Cybersecurity researchers from Resecurity’s HUNTER (HUMINT) unit uncovered the breach. On October 9th, a threat actor using the alias ‘pwn001’ advertised access to 815 million Aadhaar and passport records on Breach Forums. This includes a vast array of PII fields, such as names, phone numbers, passports, and Aadhaar IDs, which can have catastrophic implications for those affected.
Pwn001 remained light-tipped about the data’s source, leaving the cause of the breach largely speculative. To compound the situation, pwn001 provided samples of the leak, corroborating the authenticity of Aadhaar credentials through a government portal.

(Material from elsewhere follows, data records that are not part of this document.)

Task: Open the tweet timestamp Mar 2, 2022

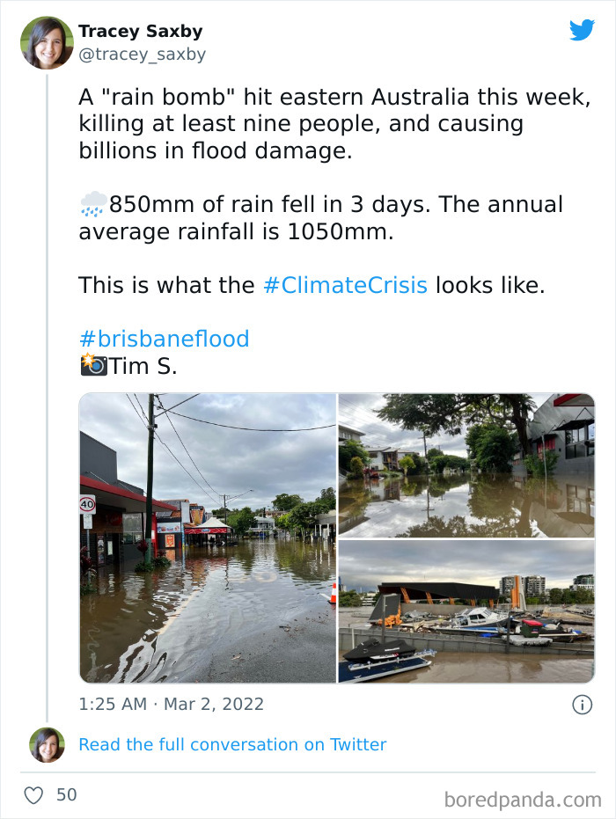Action: pos(172,704)
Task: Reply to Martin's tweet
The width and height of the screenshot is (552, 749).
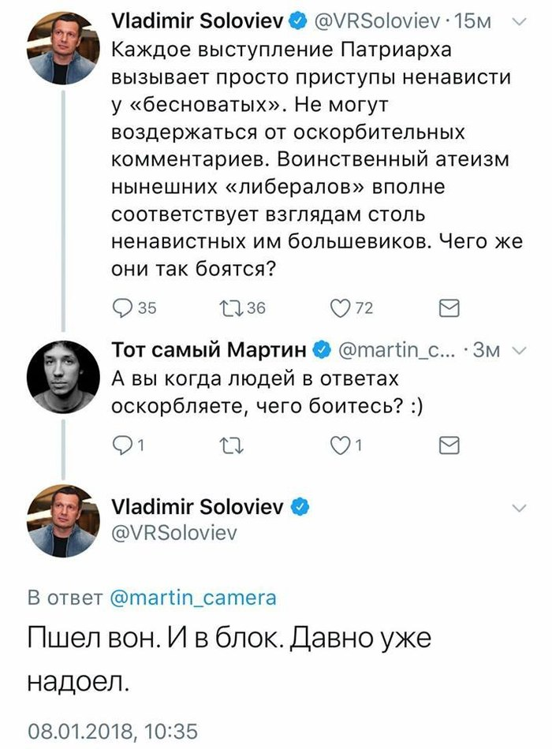Action: tap(125, 446)
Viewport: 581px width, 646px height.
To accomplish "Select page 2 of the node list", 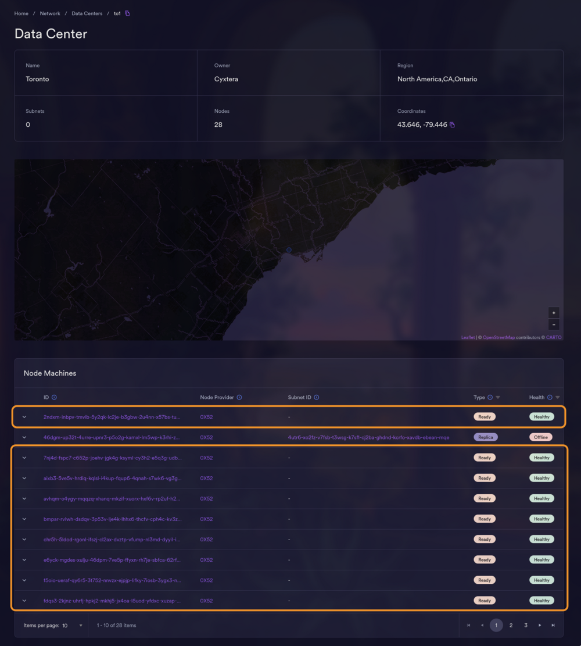I will [x=511, y=625].
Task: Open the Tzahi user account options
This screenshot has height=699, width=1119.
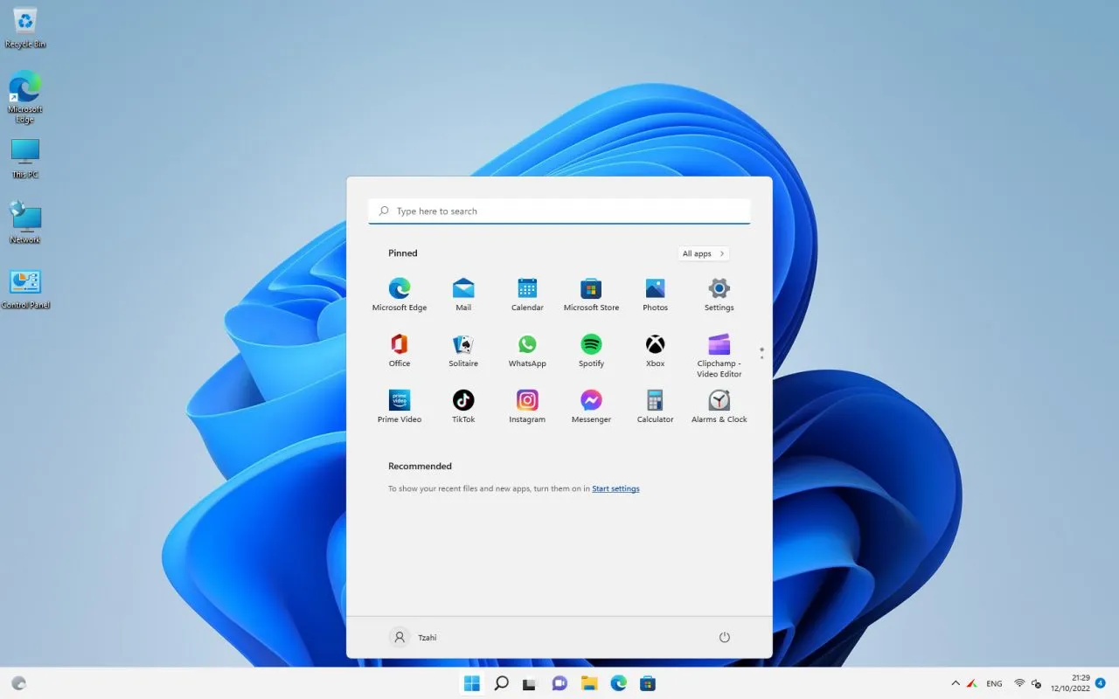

Researchers also found records with the ‘PREPAID’ signature pointing to the fact that these records have been hacked from telecommunication carriers. The carriers collect the personal information of their customers in a know-your-customer (KYC) process before allocating them SIM cards.
Another threat actor, ‘Lucius’, added to the chaos by posting a 1.8 TB data leak containing not only Aadhaar IDs but also voter cards and driving licenses.
The motive behind this act remains unclear, but it underscores the depth of the problem, with even more comprehensive PII data now in the hands of cybercriminals.
This mass leakage of Indian PII data on the dark web raises a significant risk of digital identity theft. Cybercriminals can exploit this stolen information for a range of financially motivated scams, including online banking theft and e-tax refund fraud.
As per Resecurity, India’s emergence as a top-five geography for cyberattacks is not coincidental. With an expanding middle class and rapid technological development, India is an increasingly attractive target for cybercriminals. Furthermore, geopolitical tensions with neighbouring nations, particularly Pakistan and China, and deepening relationships with the United States have elevated India’s risk profile.
Further compounding the problem is the ongoing conflict in the Middle East, where the activists exploit the chaos to launch online assaults, further aggravating the situation.
Aadhaar, a unique 12-digit identification number issued by the Unique Identification Authority of India (UIDAI) on behalf of the Indian government, serves as a pivotal tool in the country’s digital landscape. But since its inception, Aadhaar has been under the radar of the public on charges of privacy invasion.
In May 2023, the Ministry of Electronics and Information Technology (MeitY) issued a draft notification allowing certain private entities to use Aadaar authentication for their services. Karnataka’s drive for Aadhaar linkage also raised privacy concerns earlier this year.